The Organization for Human Brain Mapping (OHBM) is an organization of scientists with the main aim of organizing an annual meeting ("Annual Meeting of the Organization for Human Brain Mapping").

The organization was established in 1995 at the first conference which was a Paris satellite meeting of the meeting of the International Society for Cerebral Blood Flow and Metabolism (ISCBFM) in Cologne.
Although the 1999 meetings of the two societies were coordinated, ISCBFM and OHBM are now completely split.
The organizers of the Paris meeting were Bernard Mazoyer, Rüdiger Seitz and Per Roland.

The stated mission of the organization is "to advance the understanding of the anatomical and functional organization of the human brain" by bringing "together scientists of various backgrounds who are engaged in investigations relevant to human brain organization" and engaging "in other activities to facilitate communication among these scientists and promote education in human brain organization."
Among the past and present council members of the organizations have been David Van Essen, Russell Poldrack, Leslie Ungerleider, Alan Evans, Albert Gjedde, Richard Frackowiak, Marcus Raichle and Karl Friston.

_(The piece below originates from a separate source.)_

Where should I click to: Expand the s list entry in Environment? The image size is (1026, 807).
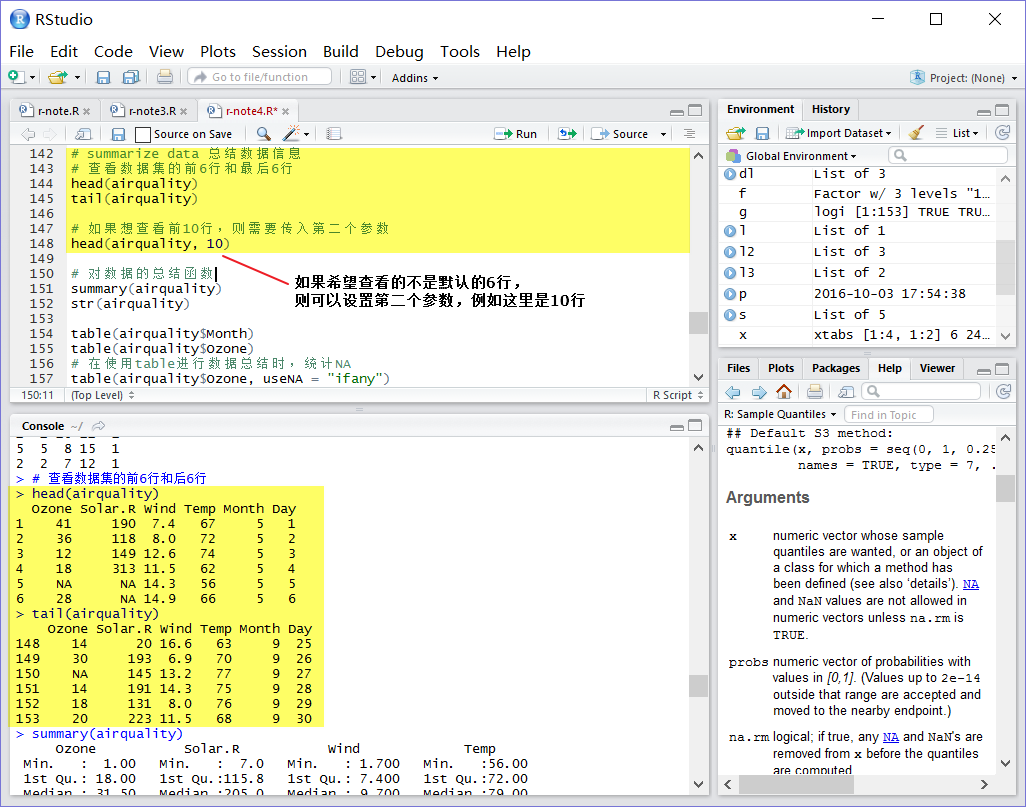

Since the human brain mapping field is cross-disciplinary the members range from neurologists, psychiatrists and psychologists to physicists, engineers, software developers and statisticians.
The OHBM meetings now draws 2500–3000 attendees each year.

Besides organizing meetings the organization has also advocated for data sharing in its field and established a task force on neuroinformatics.
This was at a time when Michael Gazzaniga set up the fMRI Data Center, which required researchers to submit scans from functional magnetic resonance imaging when publishing in Journal of Cognitive Neuroscience.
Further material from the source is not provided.